** PASSAGE SHOWN follows **
LCS administered many manufacturing and processing establishments. It had creameries located at various places in the West Country, including Puxton, Somerset which served as a regional railhead, product from which was transported via milk trains to the main London creamery and distribution point at West Ealing.

== Politics ==
Politically, the Society has also had a major impact. In the interwar years, the LCS Political Committee played an important role in winning Londoners over to the Labour Party, mobilising people behind co-operative ideals, and shaping policy at a national level, working as part of the national Co-operative Party.

In 1938, LCS initiated a boycott against Japanese goods, encouraging the Cooperative Wholesale Society to follow its example.

At the 1945 election, all 11 LCS-sponsored candidates were elected, including Dan Chater in Bethnal Green North East, Percy Holman in Bethnal Green South West and C.S.Ganley in Battersea South. Alfred Barnes, also elected for East Ham South, even became a Cabinet Minister in the Attlee administration after 1945.
** End of PASSAGE SHOWN **
** DATA SECTION follows **
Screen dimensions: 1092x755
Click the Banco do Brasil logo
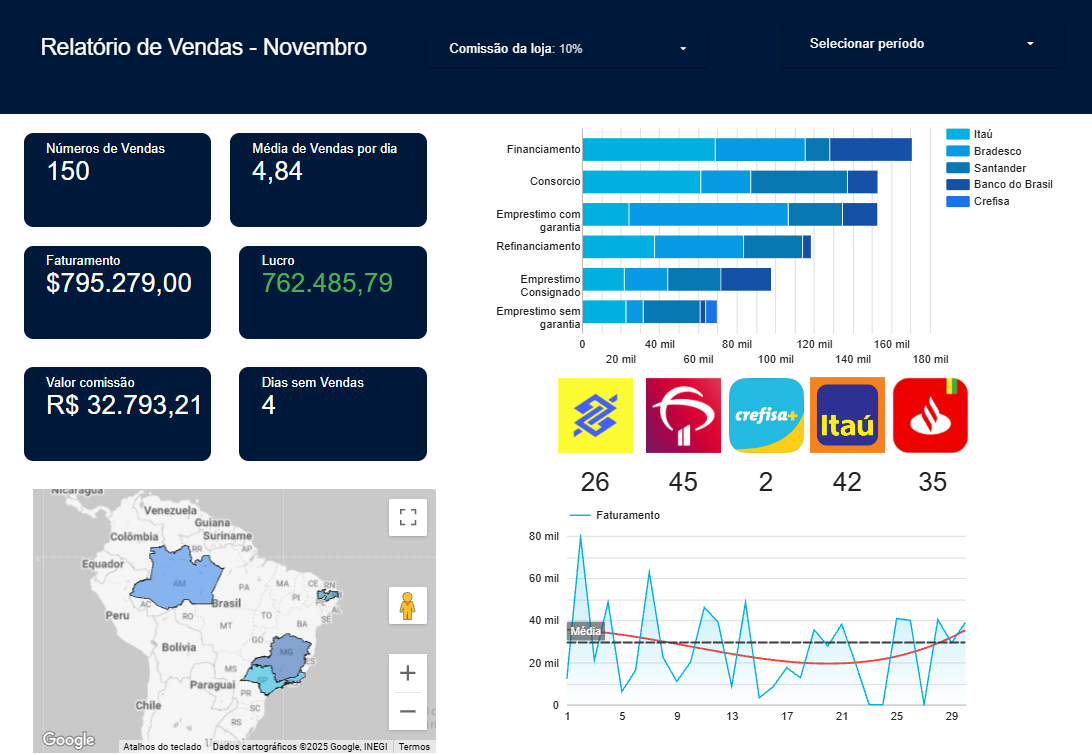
** End of DATA SECTION **
Write what comes next in the passage about the LCS, picking up after its final sentence.

[EXERCISE RESULT]
In the post-war world, it continued as an important campaigning force, providing key organisational backing for mass movements like Campaign for Nuclear Disarmament, Anti-Apartheid, supporting the fight against the Vietnam War and campaigns during the miner's strikes, and generally at the forefront of the campaign for peace, co-operation and socialism. A political presence was also maintained in the House of Commons through the work of MPs, such as Stan Newens and Laurie Pavitt. Alf Lomas (the former Secretary of the London Co-op Political Committee) was also an MEP and Leader of the British Labour Group of MEPs.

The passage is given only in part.